The Adjutant General of Wisconsin is the commander of the Wisconsin National Guard which includes both the Wisconsin Army National Guard, the Wisconsin Air National Guard, and, when active, the Wisconsin State Defense Force and Wisconsin Naval Militia. The Adjutant General (or 'TAG') is responsible for all state, non-federalized military and reports directly to the Governor of Wisconsin. Wisconsin's TAG is appointed by the governor and currently serves a fix term of five years and may be appointed successively.

== Appointment ==
According to Wisconsin Statute §15.31 of the Wisconsin State Legislature the Adjutant General of Wisconsin must meet the following requirements:

1. Hold the rank of Colonel (O-6)
2. Except for those qualified under sub (4), be a current participating member of one of the following components:
  - The Wisconsin Army National Guard
  - The Army National Guard
  - The United States Army Reserve
  - The Wisconsin Air National Guard
  - The United States Air Force
3. Be fully qualified to receive federal recognition at the minimum rank of Brigadier General and have successfully completed a war college course or the military equivalent acceptable to the appropriate service.
4. If the applicant is already federally recognized they must meet the following requirements:
  - Be retired from active drilling status within the next two years
  - Basis of retired status was with one of the components noted in sub (2)
  - Be 62 years old or less
  - Continue to be eligible for federal recognition as a Major General.
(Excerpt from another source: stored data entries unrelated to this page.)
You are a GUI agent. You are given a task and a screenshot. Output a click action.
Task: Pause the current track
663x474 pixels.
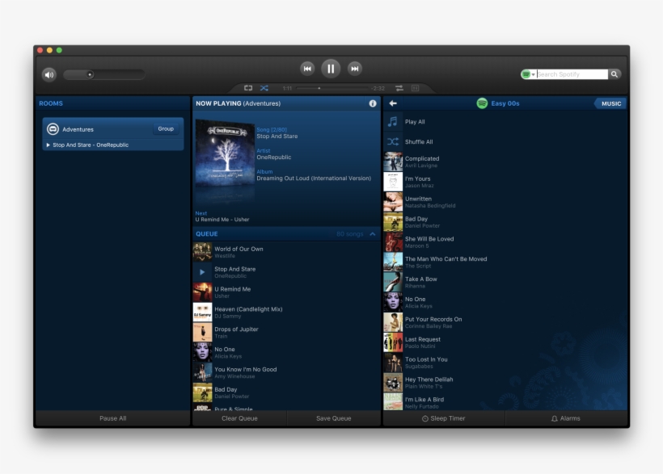point(331,69)
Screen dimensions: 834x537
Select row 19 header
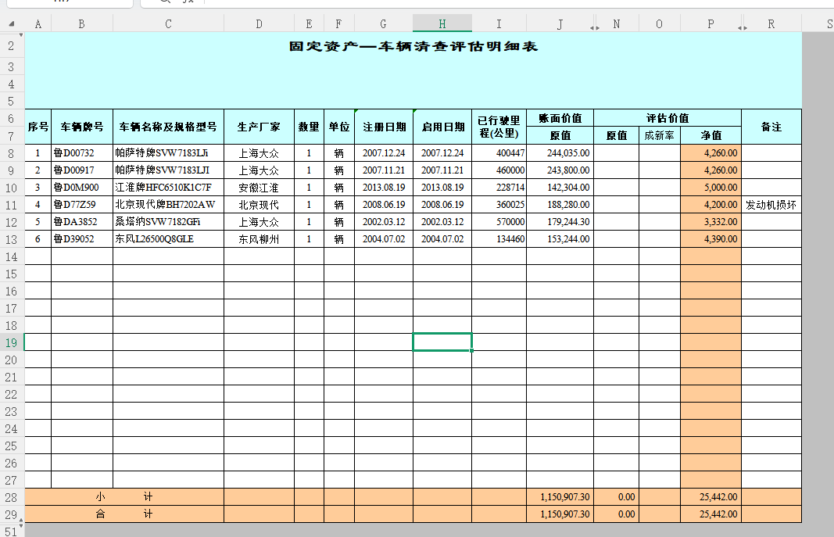(x=12, y=342)
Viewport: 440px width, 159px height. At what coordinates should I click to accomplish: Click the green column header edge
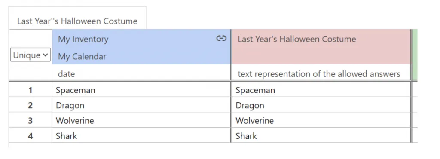(x=415, y=55)
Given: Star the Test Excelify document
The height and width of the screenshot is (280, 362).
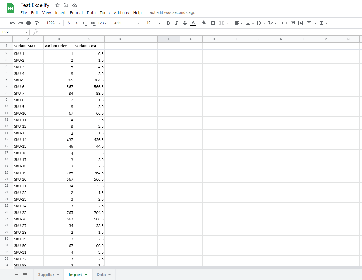Looking at the screenshot, I should pos(57,5).
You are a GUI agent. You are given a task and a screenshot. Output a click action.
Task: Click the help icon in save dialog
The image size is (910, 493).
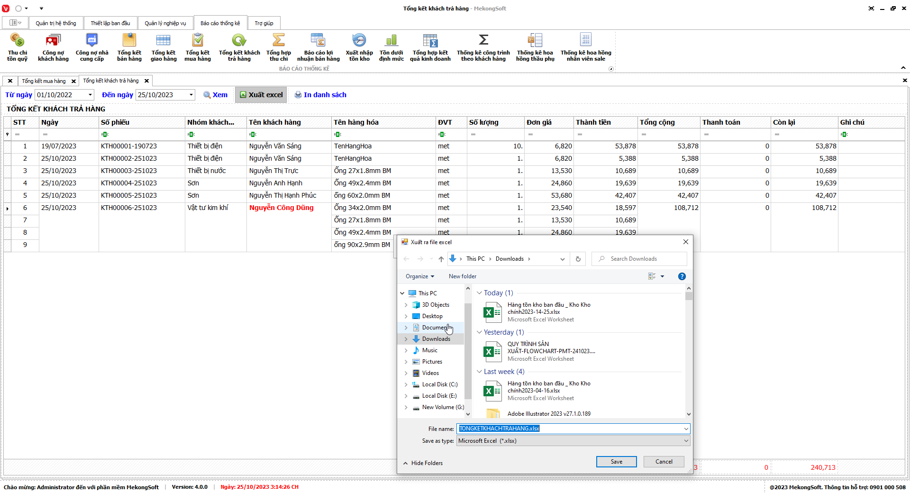click(x=682, y=276)
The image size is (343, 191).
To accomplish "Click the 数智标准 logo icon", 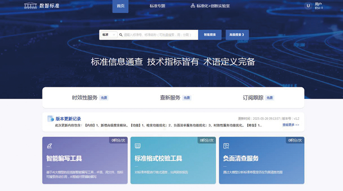I will [x=30, y=6].
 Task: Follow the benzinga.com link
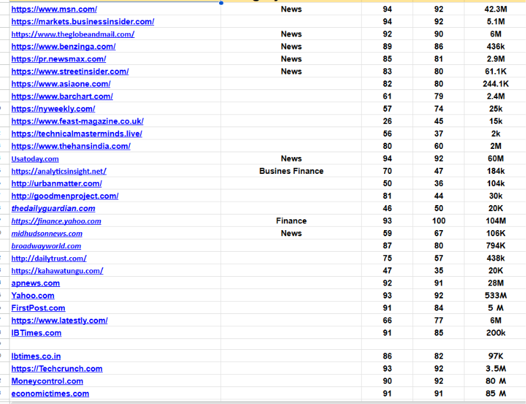(x=64, y=47)
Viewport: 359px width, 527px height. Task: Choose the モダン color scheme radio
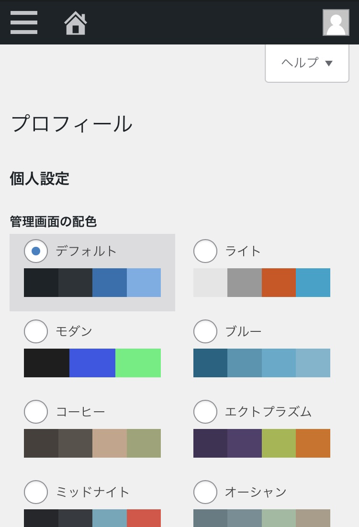36,331
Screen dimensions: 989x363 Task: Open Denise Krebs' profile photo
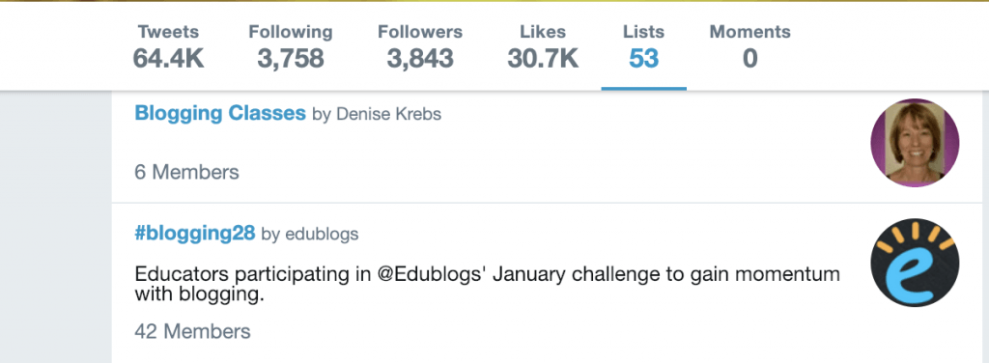915,143
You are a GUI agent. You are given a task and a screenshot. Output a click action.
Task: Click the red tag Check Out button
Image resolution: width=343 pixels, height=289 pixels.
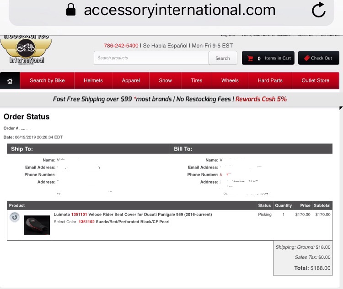pyautogui.click(x=318, y=58)
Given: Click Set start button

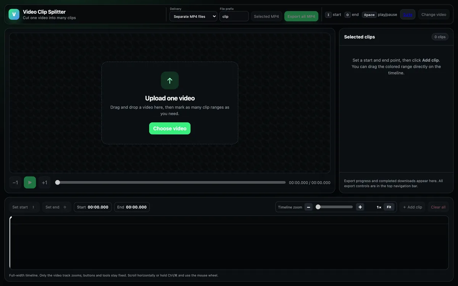Looking at the screenshot, I should coord(24,207).

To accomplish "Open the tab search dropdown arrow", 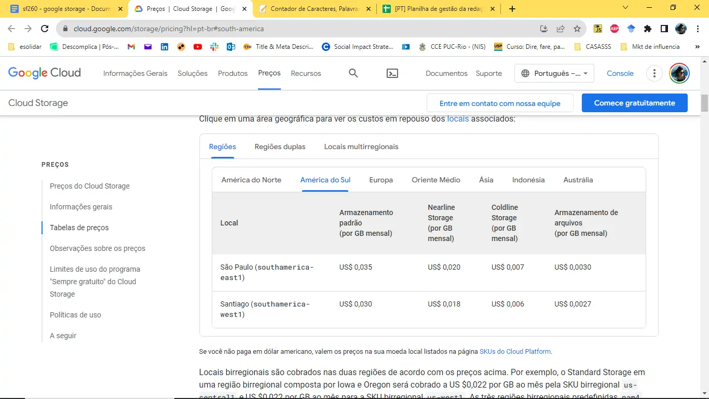I will pyautogui.click(x=625, y=8).
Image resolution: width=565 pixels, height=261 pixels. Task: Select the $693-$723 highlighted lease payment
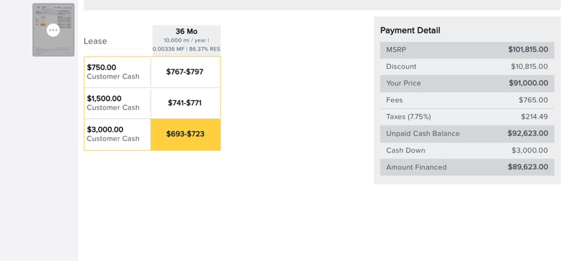(185, 134)
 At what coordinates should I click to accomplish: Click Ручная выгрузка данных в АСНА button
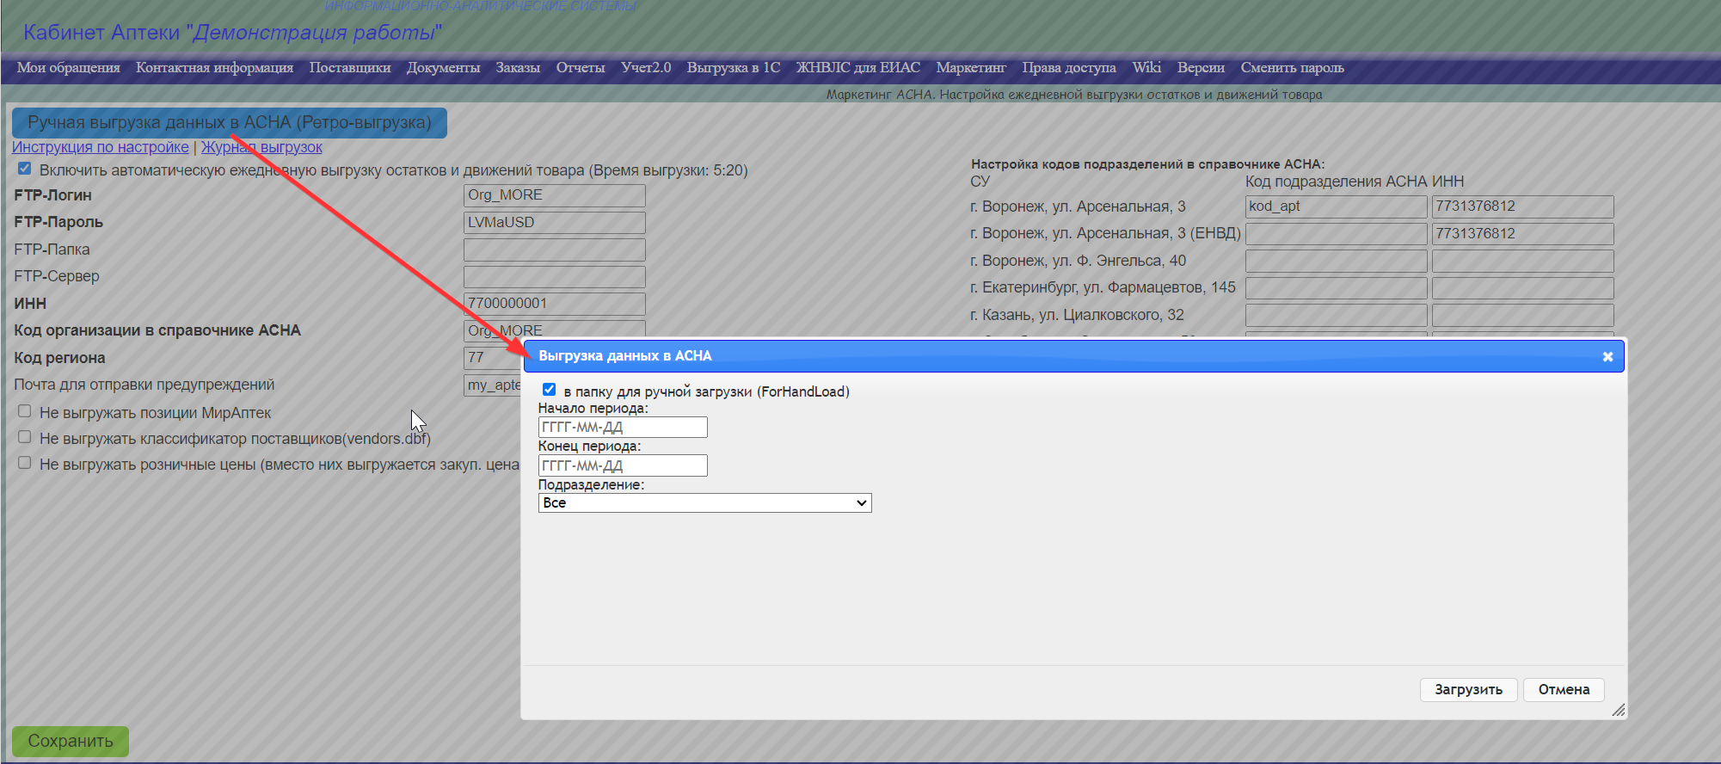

The Adjutant General is appointed by the Governor of Wisconsin. There have been 34 people who have served as the Adjutant General of Wisconsin, four of which only held the office as an interim appointee. William L. Utley and Edwin E. Bryant are currently the only two Adjutant Generals of Wisconsin who were elected for two nonconsecutive terms. Utley served as the state's Adjutant General during the first few years of the American Civil War, while Edwin E. Bryant served during the reconstruction era. The longest serving Adjutant General of Wisconsin was Ralph Immell who served as Adjutant General of Wisconsin from to , as well as serving in World War II.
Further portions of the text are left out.